168「えっ?あ、ご、ごめん!そんなつもりじゃ……」

8「ふふっ、冗談」

58「むふーん!」ドヤァ

8「…………」


---翌々日---

168「今日はハチだったわね」小破

19「ドンマイなの!」小破

8「うん……」中破

58「むっふふーん!!」ドッヤアァ

8「……………………」

提督「ゴーヤがおかしい気がするって?」

8「いくらなんでも無傷が続き過ぎてる。もしかしたらゴーヤは……」

提督「スキルホルダー……か。もしそうだとしたら、僕に隠してるってことだね。
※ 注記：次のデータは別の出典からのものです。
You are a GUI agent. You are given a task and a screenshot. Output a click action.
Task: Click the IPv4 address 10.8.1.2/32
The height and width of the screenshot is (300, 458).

いや申告しなきゃいけない決まりとかがあるわけじゃないんだけどさ」

提督「ゾッとしない話だね……もしゴーヤ以外にも、この鎮守府に自らのスキルのことを隠してる奴がいたらと思うと」

提督「いつか背中でも刺されそうだぜ」

8「そ、そんな……」

提督「はは、冗談」

8「最近冗談を言うのが流行りでもしてるんですか?」

提督「そうなの?だとしたら元凶は僕かもしれないね、ははは」

提督「まあそれは冗談として……だ。ゴーヤについて、ちょっと調べてみてもいいかもね……手伝ってくれるかい」

8「?」

---東部オリョール海---


重リ級『!!』ドドウッ

168「来るよッ!気をつけて!」

58(ふふ、毎度毎度馬鹿真面目に相手しちゃって。ご苦労様でち頭が下がるでちー(棒読み))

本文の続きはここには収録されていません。